A single, solitary bullet.

I’d heard the stories from the other kids at school; a stranger had come through town, tried to rob the local drug store while more than half-crocked on some stolen hooch, and been shot by the store owner as he tried to exit. As if to confirm the bullet’s origins, I saw a dark stain the color of rust in the sandy dirt of the gutter, next to the sidewalk.

I picked up the bullet, turned it over in my hand several times, and looked out among the respectable folks ignoring me.

Later, when Ma and Pa were asleep after their nightly fight, I crept out and found the rusty six-shooter hanging with all the other costume props in the storeroom. I popped open the chamber on its hinge, and slid the bullet into the chamber with a small, satisfying click that I never forgot.

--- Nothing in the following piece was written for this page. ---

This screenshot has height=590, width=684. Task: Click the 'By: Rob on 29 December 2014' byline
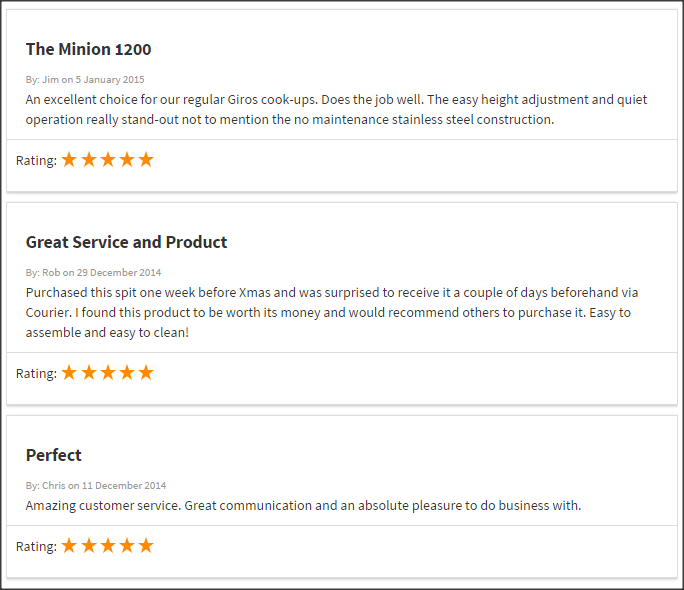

Fear gripped me suddenly, fear that something could go seriously wrong. I turned the gun around and pushed the tip of the bullet from the other side, watching it fall to the thin rug we'd gotten for free from some Methodist church charity.

Carefully, I picked the lone bullet up and hid it.

Later, maybe a week, I'd been earning a few pennies running a message from the feedstore to the local sheriff at the bar when I saw his gun belt hanging on the sheriff’s favorite chair.

The barkeep was distracted by the town floozy screaming about something, the other men in the bar were either halfway or fully crocked, and the sheriff himself was in the bathroom relieving nature. And I, little Jane, little Plain Jane Gives Me a Pain as one particularly cruel boy had taken to calling me, had slipped over to the chair and popped a half-dozen bullets from the belt and into the folds of her dress before anyone even thought to look in my direction.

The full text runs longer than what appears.